Таким образом, история начинается как бы с полнейшей определенности, будто и речь вести не о чем. Что и говорить, такая диспозиция полностью противоположна детективному канону о множестве черных пятен в сюжетной интриге. И Корээда использует эту изначальную инверсию, чтобы сместить фокус повествования и зрительского внимания в плоскость, где действуют закономерности отличные от причинно-следственных канонов мира преступлений и наказаний.
Это не означает, что расследование будет стоять на месте. Просто вместо того, чтобы сосредоточиться на самом преступлении, изыскания героев, главным образом, адвоката, так же как у Достоевского, оказываются направлены на внутренний мир человека, то есть по вертикали, а не по горизонтали. В итоге, главной целью Сигэморе становится «узнать» своего клиента. Это намерение усложняет сам Мисуме, этакий Гражданин X, будто бы не поддающийся познанию. Постепенно создается впечатление, что он, заявляющий, что «есть люди, которым лучше не рождаться», всю жизнь положил, чтобы быть «Никем».
И так же как Одиссей обманул доверчивого Циклопа, представившись «Никто», Мисумэ вводит адвоката в одно заблуждение за другим, и не понять, то ли он симулирует психическое расстройство, то ли у него действительно каждый час новая правда. В деле появляются новые фигуранты – хромая девочка и ее мать, ближайшие родственники убитого. Создается впечатление, что Мисумэ явно был с ними как-то связан. Но наверняка понять ничего удается. Будто над делом, а точнее над его главным фигурантом, витает аура тайны, и все, что к ней приближается, тут же теряет свою знаковую определенность. Чтобы выяснить всё наверняка, Сигэмуре направляется на родину преступника, в маленький, вечно заснеженный городок, где тот когда-то совершил свое первое преступление.
И чем больше подробностей узнает он о своем подопечном, чем глубже чувствует свою личную связь с ним, тем он меньше понимает дело, которое ведет. С одной стороны, Корээда задает для этой связи весьма прочный коррелят – именно отец Сигэмуры осудил Мисумэ на его первый срок. Но с другой, чем дальше, тем больше в сюжете появляется неявных и не законченных параллелей между героями, так что в конце концов фигура Мисумэ теряет очертания, и начинает казаться, что он, как Эхо, подхватывает первый услышанный мотив. Для любого человека, переживающего некий психологический кризис, он приобретает искаженные черты зеркального отражения. Он мимикрирует уже не под симптомы, а под их источник – ту смутную, но неотстающую тревогу, преследующую заглянувшего в просвет Бытия и узревшего там великую пустоту, «молчанье вечности самой».

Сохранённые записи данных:
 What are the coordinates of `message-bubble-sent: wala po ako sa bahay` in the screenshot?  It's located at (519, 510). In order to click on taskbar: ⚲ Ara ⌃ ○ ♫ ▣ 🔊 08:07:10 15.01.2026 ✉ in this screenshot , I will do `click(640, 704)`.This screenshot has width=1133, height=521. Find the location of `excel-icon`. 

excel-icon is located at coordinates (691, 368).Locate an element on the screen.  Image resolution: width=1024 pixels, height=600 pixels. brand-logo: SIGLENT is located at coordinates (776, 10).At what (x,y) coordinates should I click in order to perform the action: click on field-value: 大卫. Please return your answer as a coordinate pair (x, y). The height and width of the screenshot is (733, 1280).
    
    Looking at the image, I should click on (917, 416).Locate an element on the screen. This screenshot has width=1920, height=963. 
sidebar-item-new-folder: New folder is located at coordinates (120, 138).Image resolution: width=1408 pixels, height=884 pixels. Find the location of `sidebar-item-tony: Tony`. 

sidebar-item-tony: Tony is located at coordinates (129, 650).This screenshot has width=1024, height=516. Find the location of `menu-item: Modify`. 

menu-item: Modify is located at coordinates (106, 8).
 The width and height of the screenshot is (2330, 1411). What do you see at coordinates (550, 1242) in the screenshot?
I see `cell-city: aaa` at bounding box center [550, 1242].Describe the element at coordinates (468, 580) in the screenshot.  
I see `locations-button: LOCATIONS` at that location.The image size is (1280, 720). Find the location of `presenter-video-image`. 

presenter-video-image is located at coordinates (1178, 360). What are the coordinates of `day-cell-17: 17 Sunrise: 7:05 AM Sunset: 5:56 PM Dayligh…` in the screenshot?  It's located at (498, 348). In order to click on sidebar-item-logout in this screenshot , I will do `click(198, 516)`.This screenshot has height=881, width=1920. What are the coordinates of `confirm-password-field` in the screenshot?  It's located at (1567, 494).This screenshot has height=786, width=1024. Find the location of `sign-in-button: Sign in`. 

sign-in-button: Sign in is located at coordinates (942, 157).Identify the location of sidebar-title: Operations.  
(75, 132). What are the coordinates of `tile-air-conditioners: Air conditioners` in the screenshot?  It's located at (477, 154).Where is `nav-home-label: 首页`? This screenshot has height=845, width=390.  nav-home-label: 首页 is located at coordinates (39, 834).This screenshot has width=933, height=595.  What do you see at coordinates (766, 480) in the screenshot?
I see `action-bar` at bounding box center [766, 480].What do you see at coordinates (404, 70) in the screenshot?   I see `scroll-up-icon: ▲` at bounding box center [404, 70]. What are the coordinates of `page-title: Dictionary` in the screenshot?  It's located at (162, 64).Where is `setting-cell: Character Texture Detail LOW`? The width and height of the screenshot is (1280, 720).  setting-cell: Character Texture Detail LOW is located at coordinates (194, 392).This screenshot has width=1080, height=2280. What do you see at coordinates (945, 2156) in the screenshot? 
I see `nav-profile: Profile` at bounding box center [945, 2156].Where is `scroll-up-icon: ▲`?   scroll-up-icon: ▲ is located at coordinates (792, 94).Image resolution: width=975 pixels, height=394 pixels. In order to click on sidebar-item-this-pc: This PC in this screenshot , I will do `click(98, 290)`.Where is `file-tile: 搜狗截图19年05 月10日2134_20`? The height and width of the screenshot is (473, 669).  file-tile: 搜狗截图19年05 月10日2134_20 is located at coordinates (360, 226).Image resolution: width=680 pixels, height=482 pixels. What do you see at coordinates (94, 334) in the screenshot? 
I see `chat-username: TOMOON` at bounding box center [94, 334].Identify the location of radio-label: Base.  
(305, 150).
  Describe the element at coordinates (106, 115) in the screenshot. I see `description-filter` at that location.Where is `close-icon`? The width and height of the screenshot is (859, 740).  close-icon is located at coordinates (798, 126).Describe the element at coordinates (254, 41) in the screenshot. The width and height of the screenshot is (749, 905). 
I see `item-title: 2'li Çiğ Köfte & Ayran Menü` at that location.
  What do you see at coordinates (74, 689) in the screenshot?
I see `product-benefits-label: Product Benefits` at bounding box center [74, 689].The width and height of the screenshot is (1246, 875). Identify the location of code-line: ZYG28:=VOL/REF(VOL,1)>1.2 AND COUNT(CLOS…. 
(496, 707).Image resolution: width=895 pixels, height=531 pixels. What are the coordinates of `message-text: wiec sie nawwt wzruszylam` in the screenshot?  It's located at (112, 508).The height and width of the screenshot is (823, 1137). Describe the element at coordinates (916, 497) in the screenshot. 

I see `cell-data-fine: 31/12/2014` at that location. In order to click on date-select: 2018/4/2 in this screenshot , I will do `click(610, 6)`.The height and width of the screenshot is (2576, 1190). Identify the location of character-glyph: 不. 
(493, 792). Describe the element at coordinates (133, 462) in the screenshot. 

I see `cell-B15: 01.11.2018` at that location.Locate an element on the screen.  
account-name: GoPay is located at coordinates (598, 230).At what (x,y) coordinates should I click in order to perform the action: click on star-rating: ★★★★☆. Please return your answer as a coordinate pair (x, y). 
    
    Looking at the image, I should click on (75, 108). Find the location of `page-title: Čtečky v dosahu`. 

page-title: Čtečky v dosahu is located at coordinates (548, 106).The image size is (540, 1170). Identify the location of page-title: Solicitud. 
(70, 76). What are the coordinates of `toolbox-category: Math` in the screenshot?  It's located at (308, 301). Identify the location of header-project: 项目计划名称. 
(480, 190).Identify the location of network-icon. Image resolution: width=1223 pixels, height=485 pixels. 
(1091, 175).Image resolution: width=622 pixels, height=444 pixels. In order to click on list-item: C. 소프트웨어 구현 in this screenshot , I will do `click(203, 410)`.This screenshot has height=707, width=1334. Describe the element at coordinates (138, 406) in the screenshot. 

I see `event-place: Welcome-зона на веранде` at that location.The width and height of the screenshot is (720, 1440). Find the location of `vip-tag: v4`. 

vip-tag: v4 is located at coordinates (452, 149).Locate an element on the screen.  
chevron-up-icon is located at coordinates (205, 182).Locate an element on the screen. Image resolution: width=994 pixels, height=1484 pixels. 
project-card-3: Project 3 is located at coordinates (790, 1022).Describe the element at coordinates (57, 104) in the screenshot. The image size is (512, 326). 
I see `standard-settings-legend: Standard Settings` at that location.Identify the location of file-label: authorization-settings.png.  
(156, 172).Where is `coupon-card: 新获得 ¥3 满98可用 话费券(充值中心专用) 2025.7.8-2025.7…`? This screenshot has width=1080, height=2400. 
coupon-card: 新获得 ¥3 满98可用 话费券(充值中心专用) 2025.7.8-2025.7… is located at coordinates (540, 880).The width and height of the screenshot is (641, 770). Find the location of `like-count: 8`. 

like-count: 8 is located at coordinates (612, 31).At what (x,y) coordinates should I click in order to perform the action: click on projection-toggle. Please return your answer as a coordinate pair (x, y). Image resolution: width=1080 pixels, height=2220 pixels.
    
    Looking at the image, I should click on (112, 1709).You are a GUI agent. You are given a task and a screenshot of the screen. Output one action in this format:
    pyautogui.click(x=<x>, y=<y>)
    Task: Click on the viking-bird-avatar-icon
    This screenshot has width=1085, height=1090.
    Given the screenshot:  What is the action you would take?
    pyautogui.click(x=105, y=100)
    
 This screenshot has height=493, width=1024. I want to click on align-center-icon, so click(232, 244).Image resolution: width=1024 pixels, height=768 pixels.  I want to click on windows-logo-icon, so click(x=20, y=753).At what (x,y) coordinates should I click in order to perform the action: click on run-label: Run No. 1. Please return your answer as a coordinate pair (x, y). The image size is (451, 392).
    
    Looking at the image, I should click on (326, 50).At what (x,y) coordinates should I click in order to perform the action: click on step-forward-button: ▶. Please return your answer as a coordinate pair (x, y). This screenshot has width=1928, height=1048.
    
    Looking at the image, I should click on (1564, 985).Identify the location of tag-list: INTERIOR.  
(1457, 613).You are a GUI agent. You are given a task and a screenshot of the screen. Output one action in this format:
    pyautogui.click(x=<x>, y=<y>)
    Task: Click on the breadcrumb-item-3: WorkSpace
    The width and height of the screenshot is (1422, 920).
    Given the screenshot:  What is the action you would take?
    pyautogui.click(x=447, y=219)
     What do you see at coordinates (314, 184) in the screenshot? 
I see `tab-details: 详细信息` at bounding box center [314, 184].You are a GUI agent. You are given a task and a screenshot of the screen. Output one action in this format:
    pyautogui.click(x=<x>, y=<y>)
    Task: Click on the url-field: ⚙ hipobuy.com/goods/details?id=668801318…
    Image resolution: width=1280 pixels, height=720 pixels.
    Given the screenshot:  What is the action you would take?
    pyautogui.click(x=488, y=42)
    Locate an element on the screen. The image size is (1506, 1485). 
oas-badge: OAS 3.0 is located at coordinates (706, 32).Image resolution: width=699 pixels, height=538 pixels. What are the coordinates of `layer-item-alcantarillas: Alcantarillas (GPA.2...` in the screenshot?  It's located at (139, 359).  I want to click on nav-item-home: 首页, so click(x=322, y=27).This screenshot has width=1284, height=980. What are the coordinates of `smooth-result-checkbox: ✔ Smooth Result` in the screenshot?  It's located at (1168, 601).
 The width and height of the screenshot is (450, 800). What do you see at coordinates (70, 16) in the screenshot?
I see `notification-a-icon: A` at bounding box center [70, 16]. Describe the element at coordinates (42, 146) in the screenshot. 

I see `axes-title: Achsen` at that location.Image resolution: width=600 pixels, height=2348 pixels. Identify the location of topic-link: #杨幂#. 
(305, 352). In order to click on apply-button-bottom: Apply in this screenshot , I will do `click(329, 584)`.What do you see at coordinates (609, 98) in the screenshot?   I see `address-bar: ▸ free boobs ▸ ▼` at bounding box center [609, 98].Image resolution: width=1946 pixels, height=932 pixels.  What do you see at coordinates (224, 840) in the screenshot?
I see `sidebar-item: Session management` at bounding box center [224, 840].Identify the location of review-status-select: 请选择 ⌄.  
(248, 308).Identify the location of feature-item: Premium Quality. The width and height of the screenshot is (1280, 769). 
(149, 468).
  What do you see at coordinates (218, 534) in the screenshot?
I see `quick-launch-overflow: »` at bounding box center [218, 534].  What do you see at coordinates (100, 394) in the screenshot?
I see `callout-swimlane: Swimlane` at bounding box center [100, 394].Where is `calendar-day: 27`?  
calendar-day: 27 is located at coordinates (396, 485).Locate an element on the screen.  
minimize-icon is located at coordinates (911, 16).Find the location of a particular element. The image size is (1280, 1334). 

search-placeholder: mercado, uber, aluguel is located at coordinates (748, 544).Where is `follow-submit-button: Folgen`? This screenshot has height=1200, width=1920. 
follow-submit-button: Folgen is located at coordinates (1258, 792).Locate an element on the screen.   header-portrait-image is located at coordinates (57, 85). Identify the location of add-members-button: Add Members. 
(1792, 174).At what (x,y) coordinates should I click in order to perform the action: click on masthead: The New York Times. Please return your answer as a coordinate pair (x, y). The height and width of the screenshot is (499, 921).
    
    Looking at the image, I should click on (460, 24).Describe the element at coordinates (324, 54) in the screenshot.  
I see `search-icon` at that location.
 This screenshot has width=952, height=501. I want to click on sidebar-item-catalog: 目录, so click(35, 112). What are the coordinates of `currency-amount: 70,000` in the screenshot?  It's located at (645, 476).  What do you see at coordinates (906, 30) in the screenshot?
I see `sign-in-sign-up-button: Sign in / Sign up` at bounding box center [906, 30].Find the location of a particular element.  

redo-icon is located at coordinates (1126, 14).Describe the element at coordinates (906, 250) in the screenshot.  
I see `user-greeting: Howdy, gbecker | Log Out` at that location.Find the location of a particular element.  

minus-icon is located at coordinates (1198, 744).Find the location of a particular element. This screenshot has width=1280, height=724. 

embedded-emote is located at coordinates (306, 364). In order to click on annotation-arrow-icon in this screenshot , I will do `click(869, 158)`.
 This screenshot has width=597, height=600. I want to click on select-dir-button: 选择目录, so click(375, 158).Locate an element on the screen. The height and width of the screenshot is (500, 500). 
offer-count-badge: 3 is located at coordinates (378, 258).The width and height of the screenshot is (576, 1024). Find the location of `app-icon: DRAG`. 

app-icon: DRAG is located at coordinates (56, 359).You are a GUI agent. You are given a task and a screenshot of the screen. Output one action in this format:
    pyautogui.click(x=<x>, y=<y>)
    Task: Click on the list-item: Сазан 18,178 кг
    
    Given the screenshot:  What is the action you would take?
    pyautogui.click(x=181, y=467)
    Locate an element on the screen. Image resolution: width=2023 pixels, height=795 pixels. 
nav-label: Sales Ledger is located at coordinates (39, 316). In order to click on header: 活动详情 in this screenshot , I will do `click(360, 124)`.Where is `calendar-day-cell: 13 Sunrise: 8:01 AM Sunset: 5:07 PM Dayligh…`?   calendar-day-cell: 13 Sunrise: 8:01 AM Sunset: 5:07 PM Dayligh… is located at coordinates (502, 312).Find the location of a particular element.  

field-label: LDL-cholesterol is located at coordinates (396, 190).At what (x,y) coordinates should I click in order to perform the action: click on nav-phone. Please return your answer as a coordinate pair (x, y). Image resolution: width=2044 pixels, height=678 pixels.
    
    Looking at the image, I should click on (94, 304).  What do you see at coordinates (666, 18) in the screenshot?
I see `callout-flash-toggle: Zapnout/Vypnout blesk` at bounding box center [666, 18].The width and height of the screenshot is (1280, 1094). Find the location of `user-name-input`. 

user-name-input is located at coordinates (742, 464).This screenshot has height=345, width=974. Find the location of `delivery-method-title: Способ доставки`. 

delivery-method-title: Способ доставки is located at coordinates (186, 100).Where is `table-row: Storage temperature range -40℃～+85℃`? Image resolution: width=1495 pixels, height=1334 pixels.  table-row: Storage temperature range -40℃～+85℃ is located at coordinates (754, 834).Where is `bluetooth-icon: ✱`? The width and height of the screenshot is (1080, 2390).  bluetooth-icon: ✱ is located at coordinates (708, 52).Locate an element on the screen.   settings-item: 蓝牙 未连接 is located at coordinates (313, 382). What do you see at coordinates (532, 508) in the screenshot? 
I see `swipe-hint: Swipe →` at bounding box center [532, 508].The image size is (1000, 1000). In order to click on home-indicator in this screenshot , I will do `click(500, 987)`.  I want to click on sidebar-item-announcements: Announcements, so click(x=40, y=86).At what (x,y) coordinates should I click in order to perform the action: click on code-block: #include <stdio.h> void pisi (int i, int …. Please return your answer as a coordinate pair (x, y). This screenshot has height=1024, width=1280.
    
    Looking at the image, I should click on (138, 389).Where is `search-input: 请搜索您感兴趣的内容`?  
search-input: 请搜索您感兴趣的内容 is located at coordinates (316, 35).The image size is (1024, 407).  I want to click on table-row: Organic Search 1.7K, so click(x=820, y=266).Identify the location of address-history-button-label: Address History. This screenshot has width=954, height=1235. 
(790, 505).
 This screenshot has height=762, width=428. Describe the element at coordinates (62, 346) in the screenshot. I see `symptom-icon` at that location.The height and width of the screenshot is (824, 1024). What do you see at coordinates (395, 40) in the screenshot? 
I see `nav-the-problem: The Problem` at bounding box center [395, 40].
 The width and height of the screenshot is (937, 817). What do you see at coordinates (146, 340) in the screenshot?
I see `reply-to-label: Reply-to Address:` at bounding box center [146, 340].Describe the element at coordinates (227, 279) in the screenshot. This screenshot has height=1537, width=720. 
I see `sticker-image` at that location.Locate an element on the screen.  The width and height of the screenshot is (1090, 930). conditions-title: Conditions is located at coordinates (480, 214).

#### РАБОТА С МАТЕРИАЛОМ:
**a)** Перепишите без изменений отрывок из текста о фильме Корээды: начните со слов «Таким образом, история» и остановитесь после слов «преступлений и наказаний.».
**b)** Как мог бы продолжаться текст о фильме Корээды? Напишите продолжение, начиная сразу после его последнего предложения.

#### ОТВЕТЫ ПО ЗАДАНИЯМ:
**a)**
Таким образом, история начинается как бы с полнейшей определенности, будто и речь вести не о чем. Что и говорить, такая диспозиция полностью противоположна детективному канону о множестве черных пятен в сюжетной интриге. И Корээда использует эту изначальную инверсию, чтобы сместить фокус повествования и зрительского внимания в плоскость, где действуют закономерности отличные от причинно-следственных канонов мира преступлений и наказаний.

**b)**
Только тот, кто является персонификацией этой пустоты, может решиться на убийство, так скажем, исходя из nobles oblige, поскольку сознает, что только она может поглотить все те нескончаемые низости, на которые способен человек. Юриспруденция в конфликтах такого масштаба, разумеется, оказывается бессильна. Это уже скорее какая-то метафизическая медицина: человек вмешивается в ход событий и ценой собственной идентификации дает другим, если выражаться в японском духе, «заглянуть в душу вещей». Так зеркало становится прозрачным стеклом.
Особенность фильма Корээды, в том, что он не просто описывает судьбу человека, пропитанную достоевщиной в равной степени с буддийскими коэнами, но дает себя почувствовать внутри комлиментарной художественной среды. «Третье убийство», конечно, тяготеет к форме притчи. Это фильм, который наталкивает на размышления, однако именно тем и интригует, что является по сути своей рекурсивной структурой, внутри которой зритель, постепенно теряя точку опоры, будет ориентироваться исходя из собственного чувственно-интеллектуального опыта. Да, мы узнаем, что стало с героями с точки зрения юриспруденции и общества, однако поиск Истины, сокрытой в пустоте, выкристаллизованной действием, уведет каждого на свою дорогу. Именно поэтому «Третье убийство» полностью лишено кульминации как элемента драматургии. Фильм заканчивается, но остаются вопросы, не имеющие ответа, но требующие поиска.